Степановна проделывает ту же процедуру, потом легонько встряхивает Люську за плечи, от чего та начинает реветь громче и тоньше.
— Ну ты дурак, Дзюба, — говорю я шепотом, — она же наябедничает.
— Ничего, зато запомнит!
— Она же мелкая еще, жалко, — говорю я.
— Посмотрел бы я на тебя, Костя, если б это твоя сеструха была. — Дзюба виртуозно сплевывает сквозь зубы. — Она меня знаешь как бате закладывает! А батя мне потом знаешь что?..
И пока все заняты ревущей Люськой, мы тихонько ретируемся через забор и, нырнув между кустов крыжовника, выходим на улицу с другой стороны соседского двора.
Дзюба отряхивает штаны, пятясь от калитки, я открываю рот, чтобы сказать ему «стой!», но не успеваю, и Дзюба врезается прямо в проходящую мимо Дашку Ерохину. Вдобавок ко всему он наступает ей на ногу, и на белом Дашкином носочке остается грязный овальный след.
— Ой, — говорит Дзюба, и у него краснеют уши и шея.
Ему ужасно неловко, он не знает, что сказать, вдруг приседает и начинает тереть след на Дашкином носке, сперва рукой, потом рукавом. Дашка смеется, убирает ногу и бьет Дзюбу по голове пустым пакетом.
— Что там у вас Люська так плачет? Это же Люська плачет? — спрашивает она, кокетливо одергивая цветастое платьице.
— Она жвачку проглотила, — говорю я. — А Дзюба сказал, что она теперь умрет.
— Не просто жвачку! — Дзюба вдруг обретает дар речи. — А польскую жвачку, которую я у Фильки выменял на магнит!
Я знаю, что дело не в магните. Эту жвачку (страшная редкость по нашим временам) Дзюба припрятал как раз для Дашки Ерохиной.
А Люська нашла и съела.
А теперь ревет, потому что брату верит безоговорочно, хотя и бесконечно ябедничает на него отцу.

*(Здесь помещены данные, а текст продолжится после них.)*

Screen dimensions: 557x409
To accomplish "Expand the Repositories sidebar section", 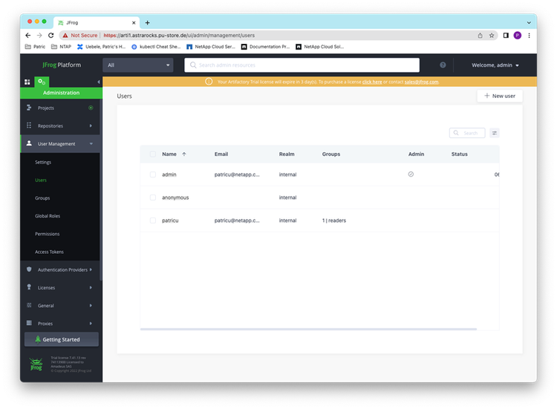I will click(x=60, y=125).
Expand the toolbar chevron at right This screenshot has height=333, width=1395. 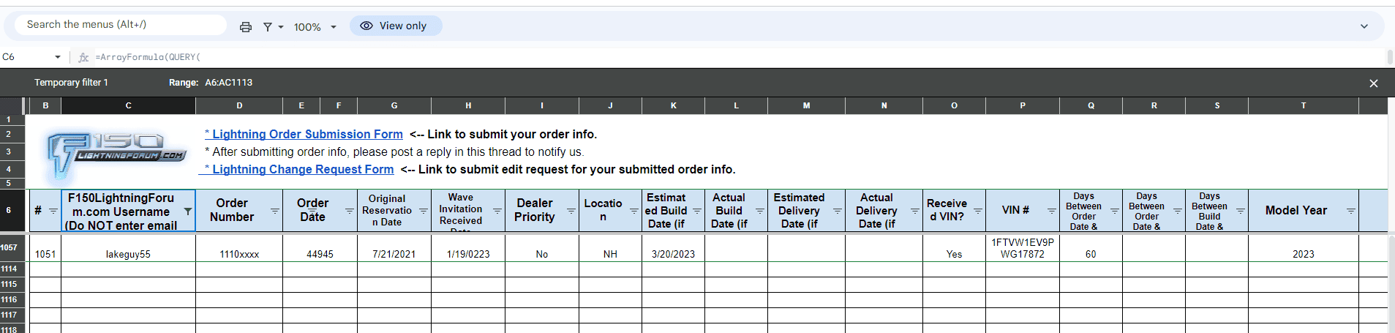(x=1364, y=26)
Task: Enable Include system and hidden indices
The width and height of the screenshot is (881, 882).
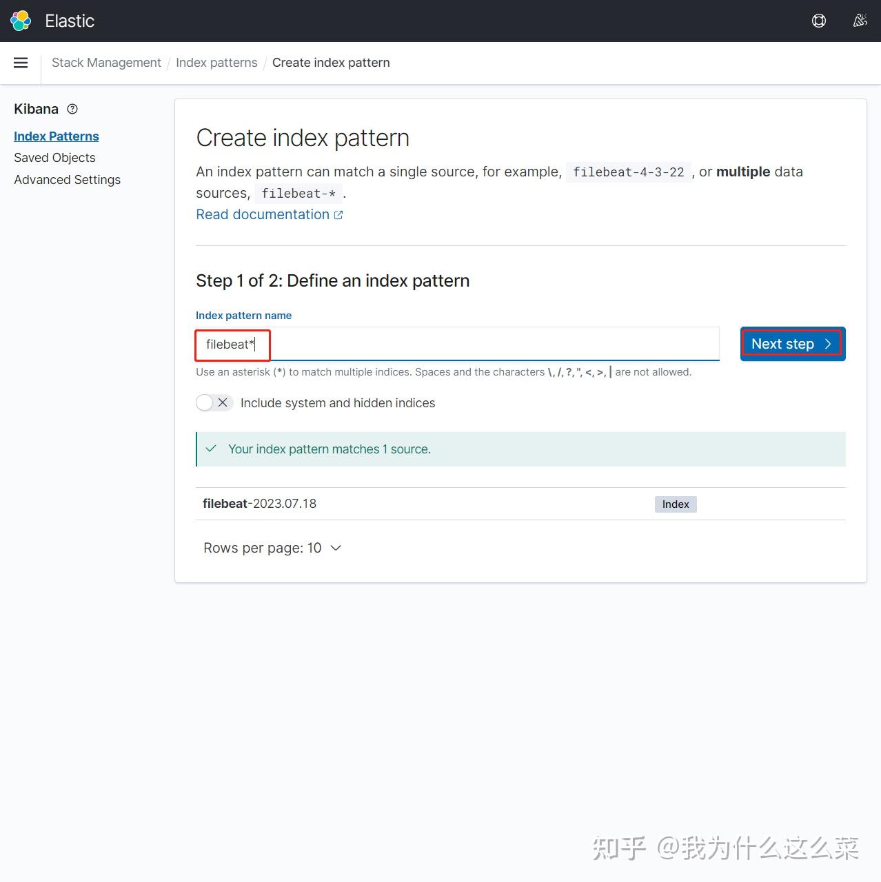Action: [214, 402]
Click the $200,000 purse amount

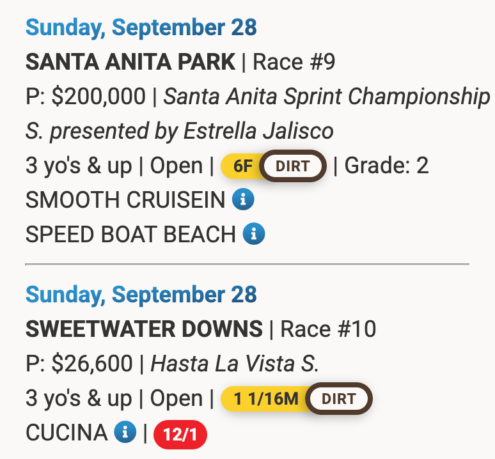pyautogui.click(x=98, y=97)
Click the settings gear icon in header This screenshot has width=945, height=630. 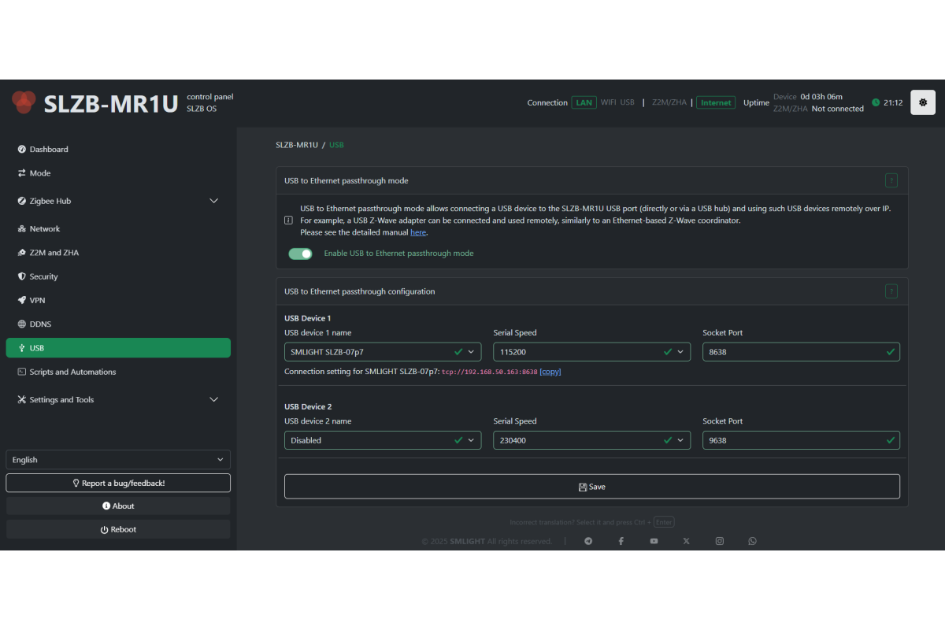tap(923, 102)
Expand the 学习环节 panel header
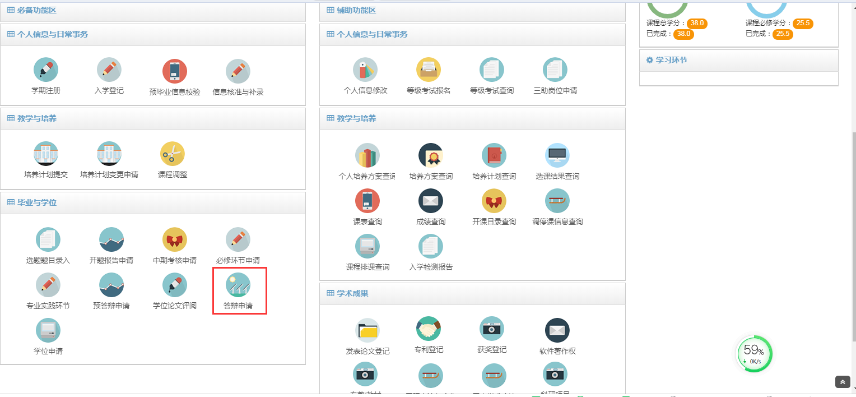 pos(671,60)
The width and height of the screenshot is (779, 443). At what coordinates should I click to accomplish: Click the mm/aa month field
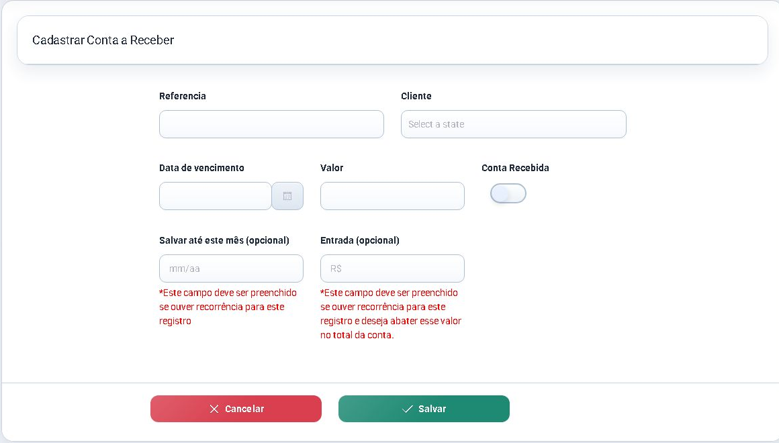(x=231, y=268)
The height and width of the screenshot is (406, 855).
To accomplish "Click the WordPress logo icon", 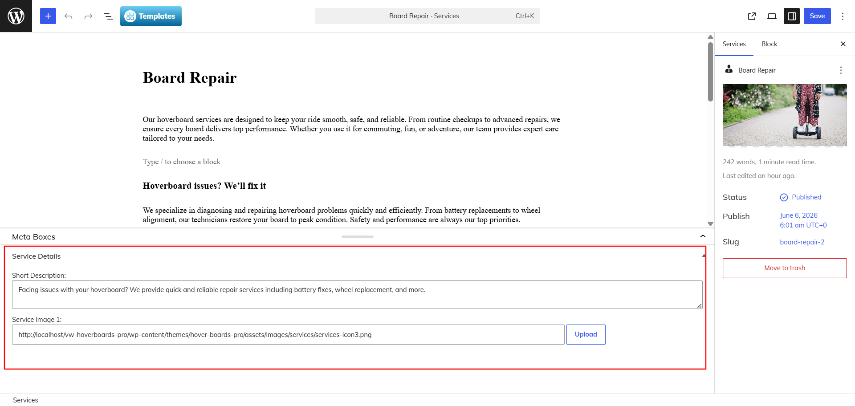I will (16, 16).
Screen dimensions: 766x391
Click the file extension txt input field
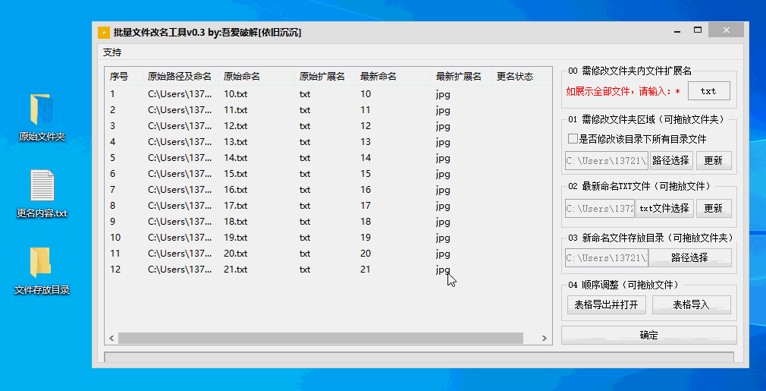(708, 91)
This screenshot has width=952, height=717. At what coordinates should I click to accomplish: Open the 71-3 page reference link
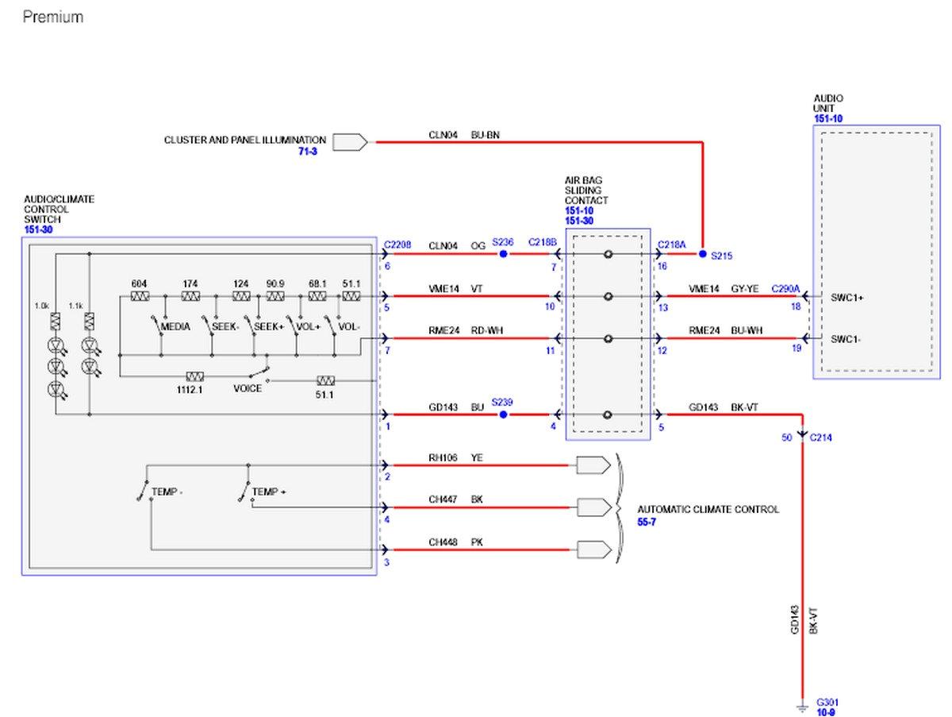pyautogui.click(x=307, y=151)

— Что же ты ее, бедную, так напугал? — спрашивает Дашка Дзюбу безо всякого сожаления в голосе и поглядывает на меня украдкой.
— Чтобы знала! — ворчит Дзюба, прослеживая Дашкин взгляд.
Ерохина закладывает за ухо непослушную прядь, но делает это очень медленно, чтобы мы успели разглядеть ее новые часики — маленькие, аккуратные, на блестящем темно-сером ремешке.
Но я вижу не новые часы, а тонкую царапину на запястье, чуть ниже застежки, маленькую царапину на узком Дашкином запястье, рядом с бледной голубой жилкой. И мне вдруг становится тяжело дышать и начинает ныть где-то в животе, сладко и странно.
— Пошли, — говорит мне Дзюба и толкает меня в бок. — Чего встал? Пошли!
— Красивые часы, — говорю я, чтобы что-то сказать.
Дашка медленно подносит руку к глазам.
— Ой, уже половина второго! — произносит она с выражением. — Сейчас гастроном закроют!
Мы с Дзюбой стоим и смотрим, как Дашка Ерохина бежит вниз по улице, размахивая пустым пакетом.
Остаток дня Дзюба дуется на меня, а на все вопросы только отмахивается, чем ужасно меня злит. Я не сделал ничего плохого, но все равно чувствую себя виноватым.
— Мне эта Ерохина ни капельки не нравится, если ты из-за этого! — оправдываюсь я. — Ну честно!